Assume that after analysing the results from
estimate_numtrees
, we decide to use 500,000 trees for for
variable selection with random forest. Based on earlier findings, this
would yield a selection stability slightly above 0.99. However, to
publish exact stability metrics, we can use the
estimate_stability
function with the chosen number of
trees:
estimate_stability(optRF_result_2, with_num.trees=500000)

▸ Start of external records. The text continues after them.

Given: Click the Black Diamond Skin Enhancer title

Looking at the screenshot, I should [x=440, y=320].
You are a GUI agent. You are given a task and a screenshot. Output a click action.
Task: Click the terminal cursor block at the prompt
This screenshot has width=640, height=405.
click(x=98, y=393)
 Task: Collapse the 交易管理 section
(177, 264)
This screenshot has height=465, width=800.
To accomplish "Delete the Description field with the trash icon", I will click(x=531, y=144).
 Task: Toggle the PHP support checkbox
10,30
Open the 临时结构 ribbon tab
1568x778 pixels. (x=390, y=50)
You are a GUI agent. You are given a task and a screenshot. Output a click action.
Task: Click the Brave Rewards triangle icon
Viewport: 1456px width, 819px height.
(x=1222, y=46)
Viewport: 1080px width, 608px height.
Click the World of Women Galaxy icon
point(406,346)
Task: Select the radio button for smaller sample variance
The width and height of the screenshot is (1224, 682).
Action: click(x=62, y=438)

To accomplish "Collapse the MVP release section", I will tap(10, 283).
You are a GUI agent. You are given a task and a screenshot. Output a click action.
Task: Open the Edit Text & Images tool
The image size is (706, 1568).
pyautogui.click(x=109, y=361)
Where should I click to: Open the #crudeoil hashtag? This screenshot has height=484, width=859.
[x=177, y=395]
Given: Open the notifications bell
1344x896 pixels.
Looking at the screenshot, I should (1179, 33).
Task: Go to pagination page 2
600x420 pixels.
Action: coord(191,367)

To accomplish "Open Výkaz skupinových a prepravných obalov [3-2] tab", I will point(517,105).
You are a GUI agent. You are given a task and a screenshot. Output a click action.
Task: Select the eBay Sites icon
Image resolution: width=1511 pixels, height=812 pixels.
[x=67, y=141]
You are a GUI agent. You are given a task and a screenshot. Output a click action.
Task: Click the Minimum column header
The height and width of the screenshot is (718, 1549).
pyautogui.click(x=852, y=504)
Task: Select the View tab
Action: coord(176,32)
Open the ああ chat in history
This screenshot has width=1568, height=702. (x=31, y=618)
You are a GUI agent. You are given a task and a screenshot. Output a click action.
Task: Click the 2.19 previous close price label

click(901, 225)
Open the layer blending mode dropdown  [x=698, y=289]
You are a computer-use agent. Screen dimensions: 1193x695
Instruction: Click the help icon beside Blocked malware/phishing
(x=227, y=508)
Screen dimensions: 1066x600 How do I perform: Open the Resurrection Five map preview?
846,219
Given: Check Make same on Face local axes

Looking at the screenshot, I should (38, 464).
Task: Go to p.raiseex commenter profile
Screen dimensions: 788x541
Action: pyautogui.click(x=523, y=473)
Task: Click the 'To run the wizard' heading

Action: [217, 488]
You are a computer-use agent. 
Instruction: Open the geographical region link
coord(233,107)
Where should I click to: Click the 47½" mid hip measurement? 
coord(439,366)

#> num.trees VI_stability selection_stability computation_time
#> (Intercept) 5e+05 0.9964582 0.9902447 662.5974
The results indicate that when using random forest for variable selection with 500,000 trees and this data set, the variable importance stability is 0.9965 and the selection stability is 0.9903. These values now give others the possibility to assess the reproducibility of the results and can show that the results of the analysis are reliable. Thus, the variable importance and selection stability should always be given when publishing decisions based on random forest predictions.
opt_importance
functionThis vignette illustrated an application of the
opt_importance
function where one could assume that only
around 1% of the variables in the data set affect the response. Using
this assumption, the number of trees was adjusted to enable stable
variable selection. However, this step becomes unnecessary if a user
already knows the exact number of variables to select. In such cases,
the desired number of variables can simply be specified directly in the
alpha
argument of the opt_importance
function.
In this example, the optimal number of trees was defined as the
number of trees at which adding more trees would increase the variable
importance stability by \(10^{-6}\) or
less. This threshold is arbitrary and can be customised using the
rec.thresh
argument to fit specific requirements. Next to
setting the recommendation
argument to
"importance"
(default) or "selection"
, the
recommendation
argument can be set to "none"
to analyse the relationship between the number of trees and stability
without receiving a specific recommendation. The user can then manually
determine the optimal number of trees using the
estimate_numtrees
, estimate_stability
, and
plot_stability
functions.
Users can also adjust computational settings to tailor the
opt_prediction
function to their needs. Using the
number.repetitions
argument, it can be controlled how many
repetitions are performed. Fewer repetitions will reduce computation
time but may lead to more variable results. Using the
num.trees_values
argument, certain numbers of trees can be
specified. Smaller ranges or fewer values will speed up computation but
might reduce the precision of the stability analysis. We recommend not
to adjust these arguments.
Next to the arguments described here, the user can also add arguments
from the ranger
function to customise the application of
opt_prediction
. This gives the user the possibility to
adjust the num.threads
argument to allow for parallel
computing or add specific values for hyperparameters in random forest
such as mtry
, min.node.size
, or
sample.fraction
.
While random forest has many advantages and can be easily used to
estimate the importance of the variables in a data set, it must be taken
into consideration that random forest is a non-deterministic method that
can lead to different variable importance estimates even when analysing
the same data set. The stability of random forest depends strongly on
the number of trees which not only increases stability but also
computation time. The optRF
package provides an efficient
solution for this problem by modelling the relationship between the
number of trees and the corresponding stability of random forest. With
its opt_importance
function, users can systematically
evaluate this relationship for a specific data set and determine the
optimal number of trees required to achieve satisfactory stability and
improve reproducibility. Researchers are encouraged to evaluate the
stability of the chosen number of trees to ensure reliable and
reproducible results when using random forest.